If a woman who has been through this process of grief and mourning finds herself crying again after four or five years, how can I expect to go shopping without crying about things after less than a month after Fang's death? So far I have managed to go to Walmart without crying the last few times, but the first time I went alone...well, it is a good thing no one I knew saw me and stopped to chat. I probably would have blubbered all over the person.

Next Thursday would have been our 44th wedding anniversary. I guess the new mattress will just have to be our anniversary gift to me. Now if I can just sleep on it without crying through the mattress protector....




Saturday, June 9, 2012

ALMOST FOUR WEEKS

On the 18th of May (2012) I became a widow to go along with the other titles I have had over this lifetime. This was definitely not one I sought or especially appreciate, but it is so true that it is better to have loved and lost someone as kind as Lewis was, than to never to have known true love. While I attend grief counseling classes and try to spend as much time as possible thinking about positive things and staying busy with the kids or grands, each day brings reminders that he simply is not here in quite the same way. I hear him in my head telling me 'That's the way to do it' or something of that nature. I make my decisions based on how we lived together for all these years. After nearly 44 years, my mind is part and parcel with the way he thought and did things. I don't regret that in the least.


In 2010 I wrote a book called Destinations and had it published at SlightlyCreaky.com, and now it is an e-book on Amazon available as a Kindle book: http://www.amazon.com/dp/B0089E41MW  I know Fang would have wondered why I waited this long, but I had to re-read and edit it before I was satisfied. Also, my brother finally was here and read the manuscript and thought it was as good as any he had read. SO, I finally sent it in. One of these days soon I will see about getting it published in print. I personally prefer a printed book, but I am learning to enjoy the Kindle our daughter and her family gave me for either Mother's Day or my birthday. That entire month is a bit of a blur. We have several May birthdays. Jennifer had her birthday on the 17th of May and her daddy managed to wait until 12:30 to actually die on that night so it was May 18. He probably planned it that way, knowing him.
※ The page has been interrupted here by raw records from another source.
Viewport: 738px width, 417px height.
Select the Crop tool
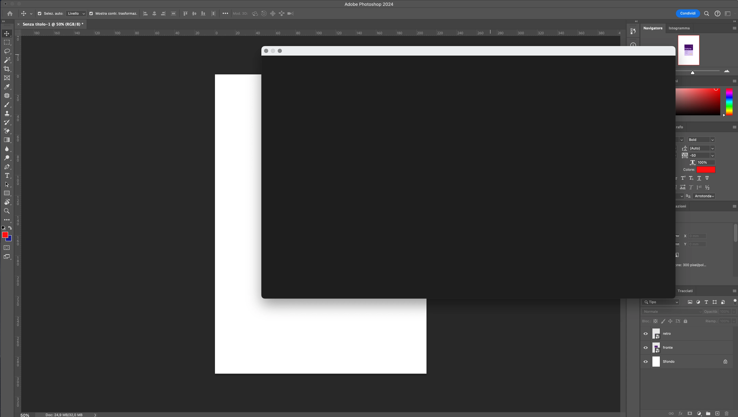pyautogui.click(x=7, y=69)
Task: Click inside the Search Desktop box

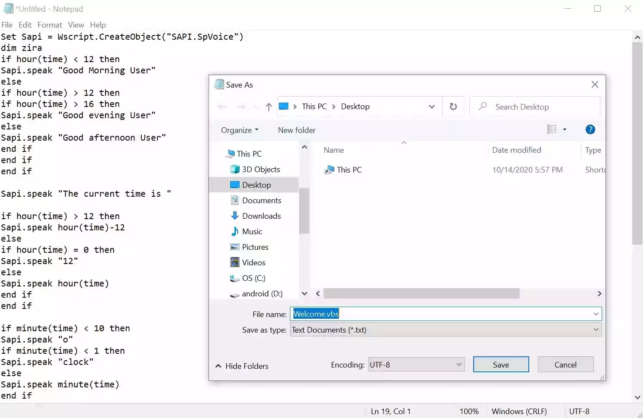Action: 534,107
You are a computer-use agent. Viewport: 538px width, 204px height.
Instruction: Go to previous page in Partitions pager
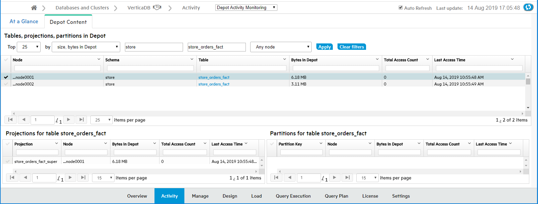point(289,177)
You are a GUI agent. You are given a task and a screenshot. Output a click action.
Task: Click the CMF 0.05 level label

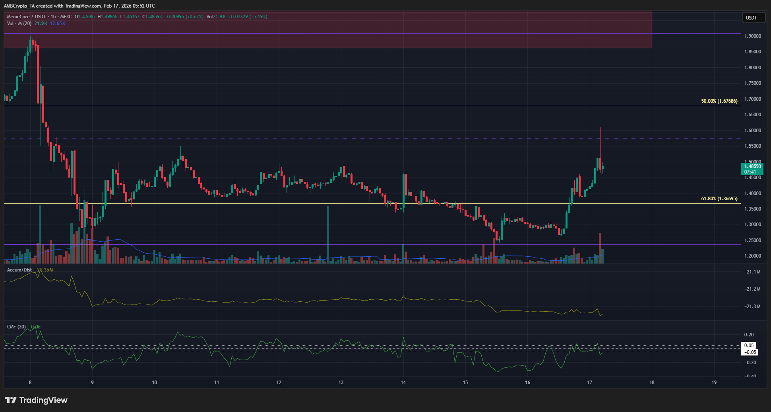click(x=749, y=346)
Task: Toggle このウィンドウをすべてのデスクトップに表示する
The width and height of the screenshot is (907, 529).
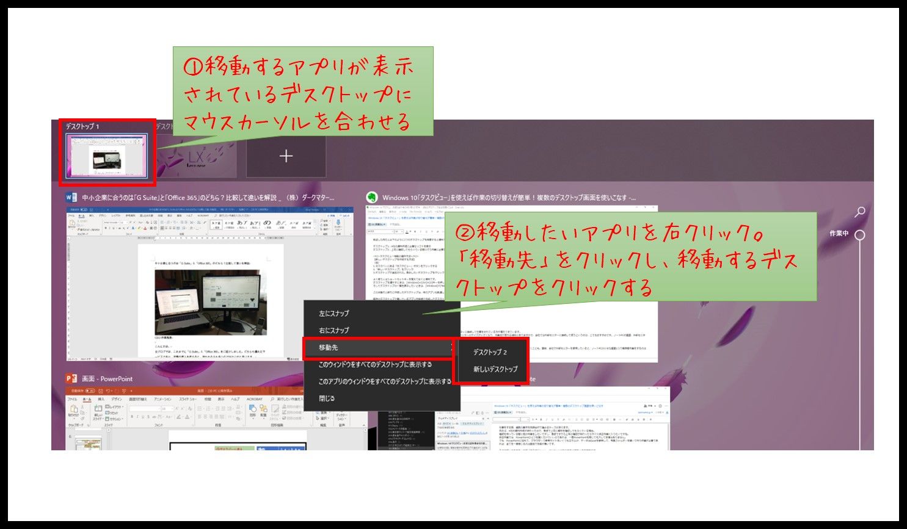Action: click(375, 365)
He had us give ourselves a birthday party while he was still able to watch us and celebrate with us. Then, after Jennifer had gone home and was still feeling terribly weepy after his death, he came to her bedside in a dream and talked to her. She knew after that 'dream' that everything was going to be ok.





I suspect that my next book may be about grief--not mine, necessarily, but the mechanism and how grief and mourning are so very different. I had never in my entire life realized how totally draining grief could be--even before someone actually dies. When my brother and I had to put our parents in a care facility (read nursing home), we both were grieving the loss of our parents as we had known them. It has been nearly two years now, and we still MISS our parents even though they are still alive and in the same place as they were when we left them there. Parts of our life are just supposed to always be there for us--whether or not the people in it live in memory or in fact. Some of us who are older look back--not with longing for those days when we were young enough to jump fences, but for the attitudes that allowed us to easily love the times and the people we knew then. Oh, it would be wonderful if I still had the toned muscles and the bravado to take a horse over a fence, but now I would just love to have the courage to be able to face each day that comes my way without feeling as if I am all alone. Oh, others are here and around. But the love of my life no longer tells me how much I mean to him each morning and every night. Maybe in another four weeks, or four months, or four years...No, I will always miss him. Time is not going to change that. And maybe that is a good thing. Imagine how much God must love us to allow us to learn how to enjoy life with another person so closely that the person's absence makes life feel incomplete! After all, we are incomplete without God's love!